Frowning with anxiety, he came to an empty road at the foot of the hill and tramped along it with an apprehensive haste toward a rude concrete bridge across a shallow stream. The sun was rising now, not much different from any other star. It showed him a wide green valley where a herd of black-and-white domestic animals grazed peacefully and a man in blue drove a crude traction plow.
The peddler paused for a moment, feeling a puzzled contempt for the stupid yokels who lived their small lives rooted here, as ignorant of the great world outside as their fat cattle were. If envy lay beneath his scorn, he didn’t know it.
The sunlight had begun to hurt his eyes and his thirst shook him again with a dry paroxysm. He limped grimly on. Beyond the bridge, he found crude two-dimensional signs set up along the road. He had no equipment to read their silent legends, but even the flat pictures of sealed bottles and dew-wet glasses spoke to him with a maddening eloquence.
At the summit of a gentle hill, he came upon a wooden hut enveloped in a thin but tantalizing fragrance of alcohol. The sign above the door convinced him that it was a public place, and a faded poster on the wall showed a plump native girl sipping a drink seductively.
He tried the door eagerly, but it was locked. The teasing odor tempted him to break in, but he shrank from the impulse fearfully. Running the quarantine was crime enough. He didn’t want to be rehabilitated, and he thought the place would surely open by the time he could supply himself with the local medium of exchange.
Already perspiring, he went on down the hill toward the village.
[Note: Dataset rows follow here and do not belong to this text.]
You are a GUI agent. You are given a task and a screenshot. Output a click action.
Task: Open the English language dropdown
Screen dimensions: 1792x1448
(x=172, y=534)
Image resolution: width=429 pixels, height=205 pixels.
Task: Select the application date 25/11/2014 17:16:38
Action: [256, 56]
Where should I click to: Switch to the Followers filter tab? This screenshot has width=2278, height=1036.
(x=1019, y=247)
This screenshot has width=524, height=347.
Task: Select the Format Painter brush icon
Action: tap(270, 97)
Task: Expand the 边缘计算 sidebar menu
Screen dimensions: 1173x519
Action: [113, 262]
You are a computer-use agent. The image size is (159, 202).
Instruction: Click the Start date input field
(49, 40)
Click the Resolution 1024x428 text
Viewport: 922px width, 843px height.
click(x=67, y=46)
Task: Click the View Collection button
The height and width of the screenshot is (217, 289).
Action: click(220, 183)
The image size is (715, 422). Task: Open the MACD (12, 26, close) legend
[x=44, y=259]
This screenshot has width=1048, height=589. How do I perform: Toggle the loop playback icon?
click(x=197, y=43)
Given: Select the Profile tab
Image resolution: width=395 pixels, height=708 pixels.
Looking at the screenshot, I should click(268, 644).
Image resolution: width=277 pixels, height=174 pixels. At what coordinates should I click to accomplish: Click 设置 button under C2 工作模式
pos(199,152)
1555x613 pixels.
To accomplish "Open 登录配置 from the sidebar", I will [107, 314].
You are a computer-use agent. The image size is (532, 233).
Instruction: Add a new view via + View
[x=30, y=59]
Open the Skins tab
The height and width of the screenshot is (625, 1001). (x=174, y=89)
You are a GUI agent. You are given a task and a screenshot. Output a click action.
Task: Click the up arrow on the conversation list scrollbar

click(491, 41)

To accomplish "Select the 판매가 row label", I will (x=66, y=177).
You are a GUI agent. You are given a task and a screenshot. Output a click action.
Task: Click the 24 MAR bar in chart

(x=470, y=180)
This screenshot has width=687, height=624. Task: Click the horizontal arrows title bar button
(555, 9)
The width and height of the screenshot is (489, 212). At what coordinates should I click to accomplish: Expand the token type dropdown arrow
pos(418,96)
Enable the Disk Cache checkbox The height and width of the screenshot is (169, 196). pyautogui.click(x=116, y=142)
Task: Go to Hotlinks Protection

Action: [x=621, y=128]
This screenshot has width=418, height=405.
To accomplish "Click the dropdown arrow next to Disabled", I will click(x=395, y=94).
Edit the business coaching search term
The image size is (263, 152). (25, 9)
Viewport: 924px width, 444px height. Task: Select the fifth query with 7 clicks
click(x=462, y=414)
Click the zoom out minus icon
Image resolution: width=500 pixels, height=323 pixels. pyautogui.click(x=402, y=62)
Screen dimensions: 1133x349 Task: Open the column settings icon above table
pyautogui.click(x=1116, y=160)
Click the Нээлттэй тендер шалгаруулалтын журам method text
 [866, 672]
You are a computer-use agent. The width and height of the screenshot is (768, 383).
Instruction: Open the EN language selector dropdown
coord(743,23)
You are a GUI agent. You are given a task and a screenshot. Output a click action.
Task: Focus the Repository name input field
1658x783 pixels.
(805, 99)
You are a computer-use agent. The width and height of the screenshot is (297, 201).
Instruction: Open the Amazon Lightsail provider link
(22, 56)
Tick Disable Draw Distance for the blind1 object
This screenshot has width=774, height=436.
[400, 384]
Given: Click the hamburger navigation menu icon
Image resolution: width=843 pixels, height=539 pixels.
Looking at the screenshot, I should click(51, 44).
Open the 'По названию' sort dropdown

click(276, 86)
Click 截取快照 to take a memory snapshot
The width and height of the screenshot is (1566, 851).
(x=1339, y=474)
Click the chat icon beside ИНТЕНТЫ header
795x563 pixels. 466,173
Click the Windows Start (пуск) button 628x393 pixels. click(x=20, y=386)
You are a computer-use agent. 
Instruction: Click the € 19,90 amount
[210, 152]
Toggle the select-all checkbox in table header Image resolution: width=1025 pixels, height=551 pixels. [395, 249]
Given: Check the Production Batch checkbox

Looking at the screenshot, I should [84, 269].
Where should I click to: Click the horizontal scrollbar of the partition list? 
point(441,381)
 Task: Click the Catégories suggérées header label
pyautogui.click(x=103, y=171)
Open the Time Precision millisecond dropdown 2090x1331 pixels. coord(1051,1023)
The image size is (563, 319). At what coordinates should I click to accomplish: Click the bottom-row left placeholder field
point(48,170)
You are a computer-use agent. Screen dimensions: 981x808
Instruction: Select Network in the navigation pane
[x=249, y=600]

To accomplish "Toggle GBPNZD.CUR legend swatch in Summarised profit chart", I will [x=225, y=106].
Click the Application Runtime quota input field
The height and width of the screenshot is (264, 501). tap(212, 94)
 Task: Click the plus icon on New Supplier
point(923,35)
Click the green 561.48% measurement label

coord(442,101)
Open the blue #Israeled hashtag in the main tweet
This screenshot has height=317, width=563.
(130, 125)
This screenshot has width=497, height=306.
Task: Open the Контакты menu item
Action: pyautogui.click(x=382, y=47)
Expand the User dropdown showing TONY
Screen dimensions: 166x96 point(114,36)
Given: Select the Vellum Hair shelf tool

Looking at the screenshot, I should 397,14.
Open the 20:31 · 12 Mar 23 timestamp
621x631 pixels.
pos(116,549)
It lay along a bend of the quiet stream he had passed: a scattered group of rude brick and stucco family huts standing in a grove of trees. It looked so different from the brawl and glitter of the raw pioneer cities he had known that he halted uncertainly.
He wasn’t used to dealing with such simple races. But then his novelties would certainly be new to their children, and the occasional discarded cans and bottles beside the road assured him that alcohol was abundant. That was really all that mattered. He mopped his face and swung the sales case to his left hand and staggered on again.
“Mornin’ to you, mister.”
Startled by that unexpected hail, he darted to the side of the road. A clumsy primitive vehicle had come up behind him. It was driven by some kind of crude heat engine, which gave off a faint reek of burning petroleum. A large man sat at the control wheel, watching him with a disturbing curiosity.
“Lookin’ for somebody in Chatsworth?”
The man spoke a harsh-sounding tongue he had never heard before, but the psionic translator, a tiny device no more, conspicuous than the native’s hearing aid, brought the meaning to him instantly.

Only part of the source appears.